Berawal dari ide-ide besar yang dimiliki oleh remaja-remaja liar Makassar di perantauan, proyek ini lahir. Tidak muluk-muluk, yang diinginkan keempat remaja ini hanya ambisi untuk membuat dunia sekali lagi menoleh kepada Sulawesi Selatan, tempat yang dapat kami sebut sebagai “rumah”. Tanah yang dulu pernah menjadi sarang pengarung samudera yang menguasai lautan nusantara. Orang-orang yang disegani sebagai keturunan para pelaut ulung serta penerus budaya petualang Austronesia.
Aksi yang kami lakukan ini bukanlah suatu bentuk chauvinisme gaya baru. Bukan pula bentuk kesombongan “Sulawesi-sentris” berbalut busana modern. Apa yang kami lakukan ini adalah suatu bentuk tuntutan, sebuah somasi kepada nusantara atas ketidakpedulian generasi muda masa kini terhadap harta karun yang tersembunyi di pelosok daerah-daerahnya.
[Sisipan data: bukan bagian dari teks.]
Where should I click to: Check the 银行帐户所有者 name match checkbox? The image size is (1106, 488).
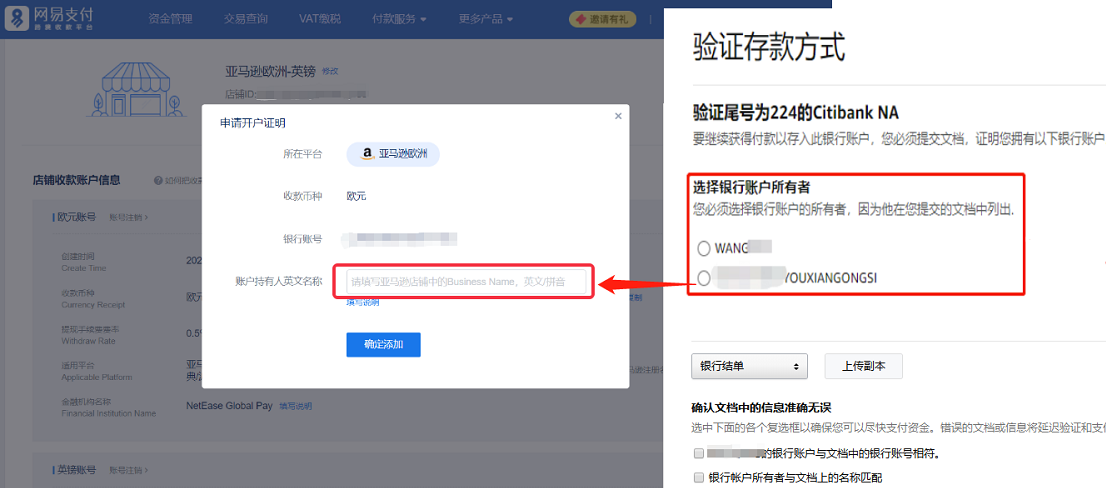[699, 478]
Budaya Nasional yang kita saksikan di TV adalah sebuah budaya yang telah dibentuk sedemikian rupa sehingga kita kehilangan identitas pribadi.
Mengutip perkataan Amri Pitoyo (seorang sarjana HI UI sekaligus senior di AFS Bina Antarbudaya); “Indonesia yang kamu bawa ini bukanlah wayang, keindahan Bali, atau batik yang kamu pakai”. Ya, Indonesia yang terdiri dari 17.000 lebih pulau dan 520 lebih suku bangsa ini terlalu sempit jika hanya dimaknai dengan rupa-rupa budaya yang sudah terkenal saja sebagai identitas nasional. Seakan tertidur panjang selama 1.000 tahun, kita lupa bahwa nenek moyang kita yang hobi bercerita itu telah mewariskan sebuah tradisi lisan (yang lalu ditulis ke dalam 12 naskah oleh penginjil Belanda) tentang asal-muasal alam semesta dan mula kehidupan manusia. Mitos yang murni, bebas dari pengaruh signifikan unsur-unsur asing. Nanti, baru ketika seorang Amerika bernama Robert Wilson memaksa untuk meniupkan ruh cerita La Galigo ke atas pentas di mancanegara, kita kalang kabut berbangga hati.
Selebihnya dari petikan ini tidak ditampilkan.